So why did they come as such a surprise to the Policy Council that the Mulkerrin review was immediately ordered?
In any other organisation, a division commanding the second biggest tranche of resources would be required to account for how successfully it was using them and how that contributed to corporate objectives.
Since the GCSE failures were a surprise to other ministers, it is clear that they do not hold each other to account or review key performance indicators or do anything meaningful to ensure that government is operating effectively as a whole.
If they do not, who does? Neither Scrutiny nor Public Accounts have looked at Education and when warning signs were posted by the Frontier Economics skills strategy report nothing happened – even after Education tried to trash the data it had supplied.
And as the Treasury minister confirms on page four today, the head of the civil service wasn't in control either and chief officers were effectively a law unto themselves.
At least now they do report to the States chief executive but it is far from clear how conflicts between the corporate agenda and what a department's political board want can be managed.

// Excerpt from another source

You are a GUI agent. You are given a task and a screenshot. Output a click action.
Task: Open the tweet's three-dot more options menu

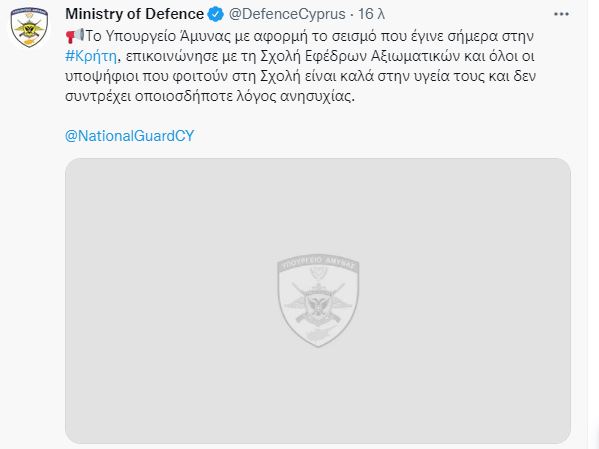[x=561, y=14]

Ultimately, under Guernsey's system of government, each department retains a wide degree of executive power and autonomy and any 'central' direction – other than via the chief executive – has to come from the Assembly as a whole.
But when deputies tried to raise the issue of Education's management back in 2003, they were soon slapped down by officials.
One of the benefits of having everyone in charge is that no one is responsible and no one accountable. And even on the odd occasion when a minister is toppled, the civil service remains unscathed.
Why change a system like that?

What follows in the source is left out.